Эти местные разведчики, не знаю, как их назвать, разумеется, мне угрожали. Обычно я им отвечал: с тремя детьми чешского гражданства, я без гражданства, на каком основании? У меня нет гражданства той страны уже. Разумеется, это были просто угрозы. Как только открылся канал, который назывался операция “Санация”, то есть очистка, я, как и многие другие артисты, был выдворен в Австрию. Тогдашний канцлер Бруно Крайский открыл этот канал и разрешил чехословацкой оппозиции въезд в Австрию уже не как экономическим, а как политическим беженцам.
Приехав в Австрию, через три дня я получил статус политического беженца. Некоторое время работал в экспедиционной конторе, а затем начал интенсивно писать для BBC и Радио Свобода. Я стал участвовать в программе “Пути коммунизма” на Радио Свобода, которую тогда вел Кирилл Хенкен. Через какое-то время, посетив как Радио Свобода, так и Буш-хаус в Лондоне, где располагалась служба BBC, я обнаружил в почтовом ящике два конверта. В каждом из них содержалось рабочее предложение — одно от BBC, другое от Радио Свобода. Это случилось буквально в один день.

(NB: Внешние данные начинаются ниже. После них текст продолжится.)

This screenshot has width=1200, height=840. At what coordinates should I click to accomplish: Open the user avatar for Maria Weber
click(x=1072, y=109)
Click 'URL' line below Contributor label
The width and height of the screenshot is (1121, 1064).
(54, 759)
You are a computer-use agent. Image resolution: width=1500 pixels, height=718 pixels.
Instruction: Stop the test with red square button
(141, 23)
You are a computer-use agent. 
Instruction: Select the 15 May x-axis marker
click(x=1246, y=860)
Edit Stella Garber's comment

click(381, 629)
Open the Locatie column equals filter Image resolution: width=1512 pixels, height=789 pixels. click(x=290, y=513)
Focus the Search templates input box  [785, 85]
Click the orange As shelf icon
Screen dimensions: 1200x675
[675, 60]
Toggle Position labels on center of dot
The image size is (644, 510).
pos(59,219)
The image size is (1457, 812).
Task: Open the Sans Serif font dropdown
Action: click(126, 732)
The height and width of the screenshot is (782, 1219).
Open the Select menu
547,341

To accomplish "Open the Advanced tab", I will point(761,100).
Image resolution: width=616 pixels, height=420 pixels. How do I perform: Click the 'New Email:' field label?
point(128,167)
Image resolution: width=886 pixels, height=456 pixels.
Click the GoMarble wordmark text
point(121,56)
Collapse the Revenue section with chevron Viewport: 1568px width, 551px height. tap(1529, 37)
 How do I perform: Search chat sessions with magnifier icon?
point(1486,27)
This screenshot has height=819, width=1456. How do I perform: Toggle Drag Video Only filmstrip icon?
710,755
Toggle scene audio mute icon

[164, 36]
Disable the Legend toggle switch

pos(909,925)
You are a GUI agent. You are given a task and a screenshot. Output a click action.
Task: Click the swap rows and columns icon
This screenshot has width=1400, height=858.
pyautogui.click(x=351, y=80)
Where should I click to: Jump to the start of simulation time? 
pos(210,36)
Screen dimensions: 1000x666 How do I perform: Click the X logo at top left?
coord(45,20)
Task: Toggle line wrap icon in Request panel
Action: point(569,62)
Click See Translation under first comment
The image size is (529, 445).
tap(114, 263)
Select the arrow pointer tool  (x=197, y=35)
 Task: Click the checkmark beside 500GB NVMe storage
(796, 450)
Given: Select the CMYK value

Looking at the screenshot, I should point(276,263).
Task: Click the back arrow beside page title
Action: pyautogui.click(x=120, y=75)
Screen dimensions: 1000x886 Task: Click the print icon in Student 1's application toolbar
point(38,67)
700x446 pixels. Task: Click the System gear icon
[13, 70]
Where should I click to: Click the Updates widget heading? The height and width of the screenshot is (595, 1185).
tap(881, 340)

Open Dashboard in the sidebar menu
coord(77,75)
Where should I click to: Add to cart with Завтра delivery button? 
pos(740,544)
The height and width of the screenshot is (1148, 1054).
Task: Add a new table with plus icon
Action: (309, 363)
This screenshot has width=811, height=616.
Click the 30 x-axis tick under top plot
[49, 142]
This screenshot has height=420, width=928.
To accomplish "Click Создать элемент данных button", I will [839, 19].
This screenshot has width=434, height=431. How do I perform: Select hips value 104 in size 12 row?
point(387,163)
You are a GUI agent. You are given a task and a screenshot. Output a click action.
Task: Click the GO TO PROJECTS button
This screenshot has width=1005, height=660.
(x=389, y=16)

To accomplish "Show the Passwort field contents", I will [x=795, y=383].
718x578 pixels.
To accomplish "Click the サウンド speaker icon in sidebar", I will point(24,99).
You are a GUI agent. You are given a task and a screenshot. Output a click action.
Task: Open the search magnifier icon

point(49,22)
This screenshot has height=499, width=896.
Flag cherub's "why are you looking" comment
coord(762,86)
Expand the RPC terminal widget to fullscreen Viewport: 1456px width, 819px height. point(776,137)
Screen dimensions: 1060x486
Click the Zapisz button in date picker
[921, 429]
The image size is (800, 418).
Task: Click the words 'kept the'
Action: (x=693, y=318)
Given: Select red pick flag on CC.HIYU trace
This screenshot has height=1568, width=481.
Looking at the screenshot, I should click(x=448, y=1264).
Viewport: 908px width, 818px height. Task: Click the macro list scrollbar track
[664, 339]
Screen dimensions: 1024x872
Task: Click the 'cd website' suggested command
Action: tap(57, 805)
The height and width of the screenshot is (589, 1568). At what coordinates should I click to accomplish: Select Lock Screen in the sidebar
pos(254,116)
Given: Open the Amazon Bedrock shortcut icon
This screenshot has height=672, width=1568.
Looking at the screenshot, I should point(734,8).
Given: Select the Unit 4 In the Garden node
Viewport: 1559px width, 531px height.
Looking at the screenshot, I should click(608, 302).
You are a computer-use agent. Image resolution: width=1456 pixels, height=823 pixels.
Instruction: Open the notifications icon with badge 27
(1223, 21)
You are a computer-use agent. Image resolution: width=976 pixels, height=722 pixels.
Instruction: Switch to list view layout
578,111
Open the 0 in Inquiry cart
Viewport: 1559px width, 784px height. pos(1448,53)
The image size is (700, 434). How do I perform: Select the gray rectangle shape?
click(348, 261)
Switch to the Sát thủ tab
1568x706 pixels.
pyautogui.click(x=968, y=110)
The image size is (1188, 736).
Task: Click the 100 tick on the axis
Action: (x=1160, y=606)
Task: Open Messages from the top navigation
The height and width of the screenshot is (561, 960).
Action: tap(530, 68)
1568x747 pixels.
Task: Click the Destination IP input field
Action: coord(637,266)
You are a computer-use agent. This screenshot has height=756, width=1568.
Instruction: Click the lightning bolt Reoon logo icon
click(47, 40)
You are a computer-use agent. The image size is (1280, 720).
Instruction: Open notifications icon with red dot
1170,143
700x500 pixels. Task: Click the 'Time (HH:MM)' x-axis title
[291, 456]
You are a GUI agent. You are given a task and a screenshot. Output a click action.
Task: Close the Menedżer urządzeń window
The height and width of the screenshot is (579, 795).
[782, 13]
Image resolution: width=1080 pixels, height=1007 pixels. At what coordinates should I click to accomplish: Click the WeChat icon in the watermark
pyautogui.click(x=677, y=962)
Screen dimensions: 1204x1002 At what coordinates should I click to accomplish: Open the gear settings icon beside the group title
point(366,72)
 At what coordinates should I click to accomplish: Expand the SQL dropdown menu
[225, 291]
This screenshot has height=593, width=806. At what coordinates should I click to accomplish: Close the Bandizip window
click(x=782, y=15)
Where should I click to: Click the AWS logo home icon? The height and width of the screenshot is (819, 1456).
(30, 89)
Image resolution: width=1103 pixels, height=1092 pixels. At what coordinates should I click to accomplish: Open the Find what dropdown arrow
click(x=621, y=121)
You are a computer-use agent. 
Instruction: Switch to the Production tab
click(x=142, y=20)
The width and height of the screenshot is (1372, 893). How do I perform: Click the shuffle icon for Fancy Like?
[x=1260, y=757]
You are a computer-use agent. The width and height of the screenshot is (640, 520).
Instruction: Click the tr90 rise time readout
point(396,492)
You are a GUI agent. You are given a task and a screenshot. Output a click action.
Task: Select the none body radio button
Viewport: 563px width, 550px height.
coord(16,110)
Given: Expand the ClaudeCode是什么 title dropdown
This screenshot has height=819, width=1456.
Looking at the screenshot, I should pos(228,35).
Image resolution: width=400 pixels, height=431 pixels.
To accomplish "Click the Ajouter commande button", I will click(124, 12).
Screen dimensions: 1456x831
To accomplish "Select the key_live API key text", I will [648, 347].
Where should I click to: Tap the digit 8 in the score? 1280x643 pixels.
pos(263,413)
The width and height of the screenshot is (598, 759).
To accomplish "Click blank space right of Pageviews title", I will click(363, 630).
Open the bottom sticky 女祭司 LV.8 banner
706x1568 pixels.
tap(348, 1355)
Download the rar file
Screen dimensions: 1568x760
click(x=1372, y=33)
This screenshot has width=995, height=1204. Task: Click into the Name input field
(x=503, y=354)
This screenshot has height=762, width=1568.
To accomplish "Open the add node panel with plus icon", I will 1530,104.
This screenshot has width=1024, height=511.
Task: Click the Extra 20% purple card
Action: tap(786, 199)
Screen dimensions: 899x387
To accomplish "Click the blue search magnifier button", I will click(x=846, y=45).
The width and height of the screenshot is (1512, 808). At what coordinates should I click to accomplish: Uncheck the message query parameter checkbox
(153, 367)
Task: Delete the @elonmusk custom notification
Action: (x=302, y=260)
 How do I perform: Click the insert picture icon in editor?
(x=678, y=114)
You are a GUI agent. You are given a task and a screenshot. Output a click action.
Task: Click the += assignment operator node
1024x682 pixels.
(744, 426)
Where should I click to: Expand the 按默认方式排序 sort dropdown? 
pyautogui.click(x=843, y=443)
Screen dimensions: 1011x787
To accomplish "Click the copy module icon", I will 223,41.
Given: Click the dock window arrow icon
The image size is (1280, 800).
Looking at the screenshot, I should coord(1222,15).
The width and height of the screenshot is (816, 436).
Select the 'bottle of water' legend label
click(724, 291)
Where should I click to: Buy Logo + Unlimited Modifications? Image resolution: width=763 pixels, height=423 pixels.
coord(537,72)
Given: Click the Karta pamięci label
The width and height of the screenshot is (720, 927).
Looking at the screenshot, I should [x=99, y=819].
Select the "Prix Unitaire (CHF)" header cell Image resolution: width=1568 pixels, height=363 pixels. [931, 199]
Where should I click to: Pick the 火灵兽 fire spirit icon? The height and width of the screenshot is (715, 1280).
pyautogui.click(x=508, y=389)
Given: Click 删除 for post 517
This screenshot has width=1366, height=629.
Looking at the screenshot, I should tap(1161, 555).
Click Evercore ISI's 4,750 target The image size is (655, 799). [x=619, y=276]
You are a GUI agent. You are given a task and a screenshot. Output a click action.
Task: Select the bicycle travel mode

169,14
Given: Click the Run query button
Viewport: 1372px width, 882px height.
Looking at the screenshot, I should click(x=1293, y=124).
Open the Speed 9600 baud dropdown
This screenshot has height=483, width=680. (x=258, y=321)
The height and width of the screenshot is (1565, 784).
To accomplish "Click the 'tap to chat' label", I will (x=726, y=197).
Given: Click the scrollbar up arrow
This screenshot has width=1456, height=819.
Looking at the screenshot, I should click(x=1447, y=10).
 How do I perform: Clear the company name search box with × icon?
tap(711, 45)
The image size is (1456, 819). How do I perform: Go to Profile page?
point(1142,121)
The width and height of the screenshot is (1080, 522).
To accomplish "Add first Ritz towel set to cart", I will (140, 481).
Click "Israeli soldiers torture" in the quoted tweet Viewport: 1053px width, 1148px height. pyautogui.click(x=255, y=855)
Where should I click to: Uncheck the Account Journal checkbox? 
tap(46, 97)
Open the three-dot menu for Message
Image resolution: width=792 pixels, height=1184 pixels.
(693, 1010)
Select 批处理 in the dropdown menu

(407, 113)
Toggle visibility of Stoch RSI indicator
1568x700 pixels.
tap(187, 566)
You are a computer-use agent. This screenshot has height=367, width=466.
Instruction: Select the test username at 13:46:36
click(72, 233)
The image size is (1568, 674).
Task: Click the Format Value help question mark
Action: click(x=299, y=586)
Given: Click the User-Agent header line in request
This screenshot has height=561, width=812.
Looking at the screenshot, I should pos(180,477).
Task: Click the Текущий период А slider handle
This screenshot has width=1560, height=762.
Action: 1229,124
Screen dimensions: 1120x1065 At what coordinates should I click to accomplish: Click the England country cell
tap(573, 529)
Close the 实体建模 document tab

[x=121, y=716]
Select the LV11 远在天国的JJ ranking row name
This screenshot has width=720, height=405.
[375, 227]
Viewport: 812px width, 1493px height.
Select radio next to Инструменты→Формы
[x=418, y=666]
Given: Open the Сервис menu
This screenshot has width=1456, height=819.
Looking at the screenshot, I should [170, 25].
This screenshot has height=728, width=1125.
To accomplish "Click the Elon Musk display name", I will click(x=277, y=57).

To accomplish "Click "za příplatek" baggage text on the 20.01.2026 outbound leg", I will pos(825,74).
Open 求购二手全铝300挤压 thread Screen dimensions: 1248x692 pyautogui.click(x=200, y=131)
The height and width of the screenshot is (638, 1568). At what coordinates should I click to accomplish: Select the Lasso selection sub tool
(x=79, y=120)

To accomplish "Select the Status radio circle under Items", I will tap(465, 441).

Порассуждав и оценив советы моих коллег, я в 1980 году начал сотрудничество с Радио Свобода в качестве внештатного автора. А в 1981 году получил официальное приглашение и переехал в Мюнхен на постоянную работу в Радио Свобода. Постепенно поднимался по служебной лестнице, дослужившись до положения директора русской службы.
Учитывая ваш советский опыт жизни, у вас есть ощущение, что та страна, из которой вы уехали полвека назад и нынешняя, чем-то похожи?
В том-то и дело, что они, к несчастью, очень похожи. Меняется оформление, вся та шелуха, которая часто при парадигматических переломах опадает. Однако сохраняется нечто главное, эссенциальное, экзистенциональное — то, что составляет суть. И это, на мой взгляд, ментальность.
С первых моментов войны России против Украины я акцентировал разницу именно в ментальности этих двух народов. Она может быть сведена к главному принципу — принципу самоопределения человека. Как он сам себя чувствует и что считает своим главным определяющим свойством. Я для себя сформулировал это так: русский человек, россиянин (чтобы не подумали, что речь идет только о русских), считает и чувствует свое человеческое значение как производное от мощи государства. Он выводит свое значение и значимость своей личности от мощи своего государства. Даже если он забитый, маленький человек, но зато он винтик и шурупчик мощнейшего государства, которого все боятся. Это определяющая черта, которая внушает ему чувство гордости и наполненности. “Большой человек, потому что я раб большого государства.”
Украинская ментальность принципиально отличается. Причем отличается более радикально, чем ментальность многих европейских народов от российской. Например, немцы ближе к российской ментальности, чем украинцы. Почему? Потому что украинец, как правило, не знал над собой царя. Понятие «украинский царь» абсурдно, его просто нет. Подчинительное отношение к национальному единству у украинцев сильно распылено. Украинцев иногда грубо называют народом с анархической ментальностью. Это не мое изобретение — многие мыслители придерживаются подобного взгляда.
Архетипом украинского сознания является не Петлюра и не Бандера, а Батька Махно. Человек, вышедший из Гуляй-Поля и создавший третью по значению анархическую общность в мире. Украина была третьим центром анархизма наряду с бланкизмом в Латинской Америке и Испанией, где анархисты участвовали в коалиционном правительстве. Несмотря на 300 лет царизма, украинцы не считали русского царя своим царем. Они не уважали его, не принимали участия в его выборах. Это совершенно иной подход.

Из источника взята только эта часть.